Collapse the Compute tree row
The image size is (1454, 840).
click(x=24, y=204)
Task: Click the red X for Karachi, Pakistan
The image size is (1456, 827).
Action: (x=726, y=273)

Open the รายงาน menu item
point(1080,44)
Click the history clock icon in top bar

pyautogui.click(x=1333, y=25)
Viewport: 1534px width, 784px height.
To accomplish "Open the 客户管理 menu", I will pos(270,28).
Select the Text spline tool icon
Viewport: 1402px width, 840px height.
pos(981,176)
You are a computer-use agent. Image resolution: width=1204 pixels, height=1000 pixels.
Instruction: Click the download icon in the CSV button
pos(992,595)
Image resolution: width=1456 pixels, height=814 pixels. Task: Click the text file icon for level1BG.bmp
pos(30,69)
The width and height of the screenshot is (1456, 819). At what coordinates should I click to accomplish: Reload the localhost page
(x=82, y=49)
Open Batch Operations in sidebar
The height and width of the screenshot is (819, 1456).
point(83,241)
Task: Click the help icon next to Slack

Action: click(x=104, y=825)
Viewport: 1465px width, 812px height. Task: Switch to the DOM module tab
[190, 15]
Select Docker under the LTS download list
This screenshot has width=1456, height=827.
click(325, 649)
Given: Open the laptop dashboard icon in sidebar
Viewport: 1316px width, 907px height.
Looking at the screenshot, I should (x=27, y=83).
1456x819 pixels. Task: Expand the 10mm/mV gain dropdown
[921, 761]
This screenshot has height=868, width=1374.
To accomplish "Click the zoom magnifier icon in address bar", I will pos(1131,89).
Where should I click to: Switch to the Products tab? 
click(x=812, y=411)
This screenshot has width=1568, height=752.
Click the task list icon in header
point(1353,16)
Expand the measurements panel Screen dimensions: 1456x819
━━━━━━━━━━━━━━━━━━━━━━━━━━━━━━
> Your objective
Where the data above reaches the line holding "The width and", begin printing, and stop after the line holding "This screenshot has width=1568, height=752.". Each line must be reproduced exactly, with nothing else added.

> Expected answer
The width and height of the screenshot is (1456, 819). At what coordinates should I click to accomplish: Reload the localhost page
(x=82, y=49)
Open Batch Operations in sidebar
The height and width of the screenshot is (819, 1456).
point(83,241)
Task: Click the help icon next to Slack

Action: click(x=104, y=825)
Viewport: 1465px width, 812px height. Task: Switch to the DOM module tab
[190, 15]
Select Docker under the LTS download list
This screenshot has width=1456, height=827.
click(325, 649)
Given: Open the laptop dashboard icon in sidebar
Viewport: 1316px width, 907px height.
Looking at the screenshot, I should (x=27, y=83).
1456x819 pixels. Task: Expand the 10mm/mV gain dropdown
[921, 761]
This screenshot has height=868, width=1374.
To accomplish "Click the zoom magnifier icon in address bar", I will pos(1131,89).
Where should I click to: Switch to the Products tab? 
click(x=812, y=411)
This screenshot has width=1568, height=752.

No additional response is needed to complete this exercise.